Horticulture is the branch of agriculture focused on the science, art, technology, and business of cultivating plants for food, ornamental purposes, and environmental improvement. Derived from the Latin words hortus (garden) and cultura (cultivation), horticulture encompasses the growing of fruits, vegetables, herbs, flowers, turf, shrubs, and trees. Unlike broad-acre agriculture, which deals with large-scale commodity crops such as wheat and corn, horticulture emphasizes intensive cultivation practices, often on a smaller scale, and places particular importance on plant quality, aesthetics, and diversity.
The discipline is traditionally divided into several specialized branches. Pomology deals with fruit production, olericulture with vegetable cultivation, floriculture with flower and ornamental plant production, landscape horticulture with the design and maintenance of outdoor spaces, and arboriculture with the care of individual trees and shrubs. Additional sub-disciplines include viticulture (grape growing), post-harvest physiology (extending the shelf life of harvested produce), and plant breeding (developing improved cultivars). Each of these areas draws on core scientific principles from botany, soil science, entomology, plant pathology, and genetics.

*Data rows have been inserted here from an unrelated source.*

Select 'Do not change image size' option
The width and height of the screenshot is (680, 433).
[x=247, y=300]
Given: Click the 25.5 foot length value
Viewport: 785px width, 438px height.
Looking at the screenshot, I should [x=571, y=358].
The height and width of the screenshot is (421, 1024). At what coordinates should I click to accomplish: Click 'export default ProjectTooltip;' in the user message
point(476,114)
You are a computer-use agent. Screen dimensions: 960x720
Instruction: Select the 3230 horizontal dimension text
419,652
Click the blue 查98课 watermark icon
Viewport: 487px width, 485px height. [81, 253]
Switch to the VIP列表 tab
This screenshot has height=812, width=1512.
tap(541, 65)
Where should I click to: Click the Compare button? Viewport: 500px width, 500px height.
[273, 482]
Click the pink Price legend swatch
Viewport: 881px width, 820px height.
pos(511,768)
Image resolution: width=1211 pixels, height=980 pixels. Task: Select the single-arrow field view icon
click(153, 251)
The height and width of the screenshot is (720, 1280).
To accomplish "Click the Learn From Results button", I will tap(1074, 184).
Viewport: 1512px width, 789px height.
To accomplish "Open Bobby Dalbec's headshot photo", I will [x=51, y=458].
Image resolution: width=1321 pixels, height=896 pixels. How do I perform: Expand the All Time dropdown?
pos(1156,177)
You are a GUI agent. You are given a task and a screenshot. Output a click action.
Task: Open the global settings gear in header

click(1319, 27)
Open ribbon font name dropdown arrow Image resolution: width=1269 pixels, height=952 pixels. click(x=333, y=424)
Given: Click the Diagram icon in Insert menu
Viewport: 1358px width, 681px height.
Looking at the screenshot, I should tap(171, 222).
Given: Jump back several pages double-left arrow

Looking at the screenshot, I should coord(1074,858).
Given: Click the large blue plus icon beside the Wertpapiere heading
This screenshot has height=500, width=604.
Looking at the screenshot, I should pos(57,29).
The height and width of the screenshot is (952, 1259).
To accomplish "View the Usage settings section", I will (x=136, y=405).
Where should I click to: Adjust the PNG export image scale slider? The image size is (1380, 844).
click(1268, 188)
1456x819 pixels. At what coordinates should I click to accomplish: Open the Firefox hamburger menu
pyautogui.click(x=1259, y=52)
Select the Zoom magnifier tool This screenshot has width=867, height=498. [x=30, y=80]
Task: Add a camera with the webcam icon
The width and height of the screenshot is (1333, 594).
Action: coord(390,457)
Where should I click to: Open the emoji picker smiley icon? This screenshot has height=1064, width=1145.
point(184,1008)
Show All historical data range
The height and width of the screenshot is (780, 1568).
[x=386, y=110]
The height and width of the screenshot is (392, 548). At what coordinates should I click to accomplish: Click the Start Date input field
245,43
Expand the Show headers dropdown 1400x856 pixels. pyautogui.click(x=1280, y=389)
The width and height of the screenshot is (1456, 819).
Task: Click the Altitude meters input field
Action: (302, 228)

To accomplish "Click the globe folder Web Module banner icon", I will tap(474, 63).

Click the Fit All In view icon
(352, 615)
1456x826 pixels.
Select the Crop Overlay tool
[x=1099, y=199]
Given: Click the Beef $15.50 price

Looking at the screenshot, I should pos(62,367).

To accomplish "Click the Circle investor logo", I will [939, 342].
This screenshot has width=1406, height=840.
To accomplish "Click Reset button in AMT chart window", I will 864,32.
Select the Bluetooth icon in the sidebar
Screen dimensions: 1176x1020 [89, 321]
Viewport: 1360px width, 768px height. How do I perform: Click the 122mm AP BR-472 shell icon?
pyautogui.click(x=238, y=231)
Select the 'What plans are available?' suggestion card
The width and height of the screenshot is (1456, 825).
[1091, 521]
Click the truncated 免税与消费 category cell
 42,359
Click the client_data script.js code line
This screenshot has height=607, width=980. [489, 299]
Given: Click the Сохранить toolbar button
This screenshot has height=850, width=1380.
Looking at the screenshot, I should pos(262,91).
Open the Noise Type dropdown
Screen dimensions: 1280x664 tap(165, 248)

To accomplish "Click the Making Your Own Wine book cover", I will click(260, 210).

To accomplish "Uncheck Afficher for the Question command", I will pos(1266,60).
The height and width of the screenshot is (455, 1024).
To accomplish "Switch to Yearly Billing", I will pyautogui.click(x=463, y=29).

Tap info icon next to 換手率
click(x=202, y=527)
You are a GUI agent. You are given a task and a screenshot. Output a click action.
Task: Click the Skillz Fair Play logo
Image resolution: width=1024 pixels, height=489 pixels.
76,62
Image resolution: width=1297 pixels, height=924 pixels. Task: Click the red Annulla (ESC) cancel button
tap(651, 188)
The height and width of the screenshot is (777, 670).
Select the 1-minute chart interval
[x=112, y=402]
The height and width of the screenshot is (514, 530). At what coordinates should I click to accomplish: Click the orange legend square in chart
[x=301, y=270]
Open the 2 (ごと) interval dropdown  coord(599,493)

Modern horticulture increasingly integrates advanced technologies such as controlled-environment agriculture (greenhouses, vertical farms), precision irrigation, tissue culture propagation, and genetic modification to meet growing global demand for food and green spaces. Sustainable and organic horticulture practices, including integrated pest management, composting, cover cropping, and water-efficient landscaping, have gained prominence as concerns about environmental stewardship intensify. Whether pursued commercially, academically, or as a home gardening hobby, horticulture plays a vital role in human nutrition, mental well-being, urban beautification, and ecological restoration.